Given instruction. Put these items into a numbered list, leaving out the blank lines.

Data rows.
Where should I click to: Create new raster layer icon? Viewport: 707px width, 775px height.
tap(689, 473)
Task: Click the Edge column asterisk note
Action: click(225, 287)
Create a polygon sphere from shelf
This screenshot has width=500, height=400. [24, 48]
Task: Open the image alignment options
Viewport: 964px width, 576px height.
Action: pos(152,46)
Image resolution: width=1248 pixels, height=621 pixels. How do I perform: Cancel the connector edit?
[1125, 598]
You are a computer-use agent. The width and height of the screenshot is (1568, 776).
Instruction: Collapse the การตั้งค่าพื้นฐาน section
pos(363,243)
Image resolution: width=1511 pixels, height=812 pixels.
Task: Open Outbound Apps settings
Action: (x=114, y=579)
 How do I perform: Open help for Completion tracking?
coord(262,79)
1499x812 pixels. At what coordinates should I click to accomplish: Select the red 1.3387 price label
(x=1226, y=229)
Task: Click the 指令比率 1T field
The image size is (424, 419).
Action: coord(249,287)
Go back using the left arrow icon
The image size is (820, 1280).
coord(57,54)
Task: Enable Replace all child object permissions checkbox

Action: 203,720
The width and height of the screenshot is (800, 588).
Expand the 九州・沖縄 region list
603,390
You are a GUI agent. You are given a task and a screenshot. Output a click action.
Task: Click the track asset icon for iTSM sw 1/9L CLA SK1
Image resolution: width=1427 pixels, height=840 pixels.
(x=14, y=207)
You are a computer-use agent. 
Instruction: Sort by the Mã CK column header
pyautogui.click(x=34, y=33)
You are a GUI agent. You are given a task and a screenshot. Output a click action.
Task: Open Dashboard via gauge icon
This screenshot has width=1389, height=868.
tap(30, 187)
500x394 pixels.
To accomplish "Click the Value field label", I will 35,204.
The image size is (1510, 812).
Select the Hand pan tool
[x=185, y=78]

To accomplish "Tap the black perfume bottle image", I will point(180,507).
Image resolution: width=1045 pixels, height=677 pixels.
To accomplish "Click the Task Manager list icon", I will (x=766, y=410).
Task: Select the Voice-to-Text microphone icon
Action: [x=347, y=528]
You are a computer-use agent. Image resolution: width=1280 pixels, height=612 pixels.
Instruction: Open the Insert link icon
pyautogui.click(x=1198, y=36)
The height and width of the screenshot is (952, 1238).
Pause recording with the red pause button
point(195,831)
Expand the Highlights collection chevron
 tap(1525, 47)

Answer to the task.
1. Where should I click to: Create new raster layer icon? Viewport: 707px width, 775px height.
2. tap(689, 473)
3. Task: Click the Edge column asterisk note
4. Action: click(225, 287)
5. Create a polygon sphere from shelf
6. This screenshot has width=500, height=400. [24, 48]
7. Task: Open the image alignment options
8. Viewport: 964px width, 576px height.
9. Action: pos(152,46)
10. Image resolution: width=1248 pixels, height=621 pixels. How do I perform: Cancel the connector edit?
11. [1125, 598]
12. You are a computer-use agent. The width and height of the screenshot is (1568, 776).
13. Instruction: Collapse the การตั้งค่าพื้นฐาน section
14. pos(363,243)
15. Image resolution: width=1511 pixels, height=812 pixels.
16. Task: Open Outbound Apps settings
17. Action: (x=114, y=579)
18.  How do I perform: Open help for Completion tracking?
19. coord(262,79)
20. 1499x812 pixels. At what coordinates should I click to accomplish: Select the red 1.3387 price label
21. (x=1226, y=229)
22. Task: Click the 指令比率 1T field
23. The image size is (424, 419).
24. Action: coord(249,287)
25. Go back using the left arrow icon
26. The image size is (820, 1280).
27. coord(57,54)
28. Task: Enable Replace all child object permissions checkbox
29. Action: 203,720
30. The width and height of the screenshot is (800, 588).
31. Expand the 九州・沖縄 region list
32. 603,390
33. You are a GUI agent. You are given a task and a screenshot. Output a click action.
34. Task: Click the track asset icon for iTSM sw 1/9L CLA SK1
35. Image resolution: width=1427 pixels, height=840 pixels.
36. (x=14, y=207)
37. You are a computer-use agent. 
38. Instruction: Sort by the Mã CK column header
39. pyautogui.click(x=34, y=33)
40. You are a GUI agent. You are given a task and a screenshot. Output a click action.
41. Task: Open Dashboard via gauge icon
42. This screenshot has width=1389, height=868.
43. tap(30, 187)
44. 500x394 pixels.
45. To accomplish "Click the Value field label", I will 35,204.
46. The image size is (1510, 812).
47. Select the Hand pan tool
48. [x=185, y=78]
49. To accomplish "Tap the black perfume bottle image", I will point(180,507).
50. Image resolution: width=1045 pixels, height=677 pixels.
51. To accomplish "Click the Task Manager list icon", I will (x=766, y=410).
52. Task: Select the Voice-to-Text microphone icon
53. Action: [x=347, y=528]
54. You are a computer-use agent. Image resolution: width=1280 pixels, height=612 pixels.
55. Instruction: Open the Insert link icon
56. pyautogui.click(x=1198, y=36)
57. The height and width of the screenshot is (952, 1238).
58. Pause recording with the red pause button
59. point(195,831)
60. Expand the Highlights collection chevron
61.  tap(1525, 47)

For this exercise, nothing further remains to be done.